WORK ITEM: For this exercise, please find the lines in the entries that include the word "will" and copy them.

DATA EXTRACTS:
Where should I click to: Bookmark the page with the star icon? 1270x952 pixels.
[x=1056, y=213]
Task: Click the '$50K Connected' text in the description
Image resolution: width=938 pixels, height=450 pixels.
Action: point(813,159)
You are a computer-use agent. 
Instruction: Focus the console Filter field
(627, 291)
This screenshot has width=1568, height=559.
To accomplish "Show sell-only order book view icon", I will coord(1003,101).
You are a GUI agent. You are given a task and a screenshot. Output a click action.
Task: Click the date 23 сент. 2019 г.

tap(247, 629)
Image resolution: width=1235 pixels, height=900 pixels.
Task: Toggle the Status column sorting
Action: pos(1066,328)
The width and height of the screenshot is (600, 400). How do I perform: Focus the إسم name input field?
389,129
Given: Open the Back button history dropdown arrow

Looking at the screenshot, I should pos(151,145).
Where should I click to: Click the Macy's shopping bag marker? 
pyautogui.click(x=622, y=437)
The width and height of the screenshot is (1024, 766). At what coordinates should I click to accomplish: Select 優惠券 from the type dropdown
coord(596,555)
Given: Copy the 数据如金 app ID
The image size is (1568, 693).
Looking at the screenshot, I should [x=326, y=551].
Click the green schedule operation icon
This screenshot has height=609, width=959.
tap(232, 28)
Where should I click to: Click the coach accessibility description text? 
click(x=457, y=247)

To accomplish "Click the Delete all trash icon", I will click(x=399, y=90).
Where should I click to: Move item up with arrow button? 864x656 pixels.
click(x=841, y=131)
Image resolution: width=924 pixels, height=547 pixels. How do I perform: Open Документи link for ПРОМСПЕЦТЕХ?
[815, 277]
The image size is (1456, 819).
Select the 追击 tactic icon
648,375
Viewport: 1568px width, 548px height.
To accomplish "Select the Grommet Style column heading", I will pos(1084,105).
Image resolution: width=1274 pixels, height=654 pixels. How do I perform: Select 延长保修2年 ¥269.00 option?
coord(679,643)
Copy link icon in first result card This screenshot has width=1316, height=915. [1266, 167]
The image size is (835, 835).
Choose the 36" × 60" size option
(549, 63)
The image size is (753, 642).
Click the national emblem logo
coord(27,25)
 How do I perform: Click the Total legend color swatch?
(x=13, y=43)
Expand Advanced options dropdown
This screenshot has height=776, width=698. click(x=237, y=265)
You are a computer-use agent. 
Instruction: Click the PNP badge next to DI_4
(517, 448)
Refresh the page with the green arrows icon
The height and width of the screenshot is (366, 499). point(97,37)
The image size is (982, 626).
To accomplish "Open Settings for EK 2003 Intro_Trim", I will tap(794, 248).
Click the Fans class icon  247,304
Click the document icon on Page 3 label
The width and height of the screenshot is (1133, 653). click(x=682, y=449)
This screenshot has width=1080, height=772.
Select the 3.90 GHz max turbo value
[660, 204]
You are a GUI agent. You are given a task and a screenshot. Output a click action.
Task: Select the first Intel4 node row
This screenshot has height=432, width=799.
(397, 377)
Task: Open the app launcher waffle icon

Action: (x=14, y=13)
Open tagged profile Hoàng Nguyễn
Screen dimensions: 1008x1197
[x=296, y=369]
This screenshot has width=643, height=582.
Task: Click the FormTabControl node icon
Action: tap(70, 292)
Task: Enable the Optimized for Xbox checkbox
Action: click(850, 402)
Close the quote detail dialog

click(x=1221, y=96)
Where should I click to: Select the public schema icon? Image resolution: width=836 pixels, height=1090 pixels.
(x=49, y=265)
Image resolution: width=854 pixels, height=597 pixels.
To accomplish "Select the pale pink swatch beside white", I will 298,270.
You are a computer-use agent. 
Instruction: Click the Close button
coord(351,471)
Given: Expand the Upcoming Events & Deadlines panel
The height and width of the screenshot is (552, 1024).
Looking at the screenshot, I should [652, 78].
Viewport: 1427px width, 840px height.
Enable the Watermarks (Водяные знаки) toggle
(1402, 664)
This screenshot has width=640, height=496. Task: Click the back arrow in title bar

ANSWER FOR THIS EXERCISE:
To accomplish "Show sell-only order book view icon", I will coord(1003,101).
To accomplish "Click the Delete all trash icon", I will click(x=399, y=90).
To accomplish "Select the Grommet Style column heading", I will pos(1084,105).
To accomplish "Open Settings for EK 2003 Intro_Trim", I will tap(794, 248).
To accomplish "Select the pale pink swatch beside white", I will 298,270.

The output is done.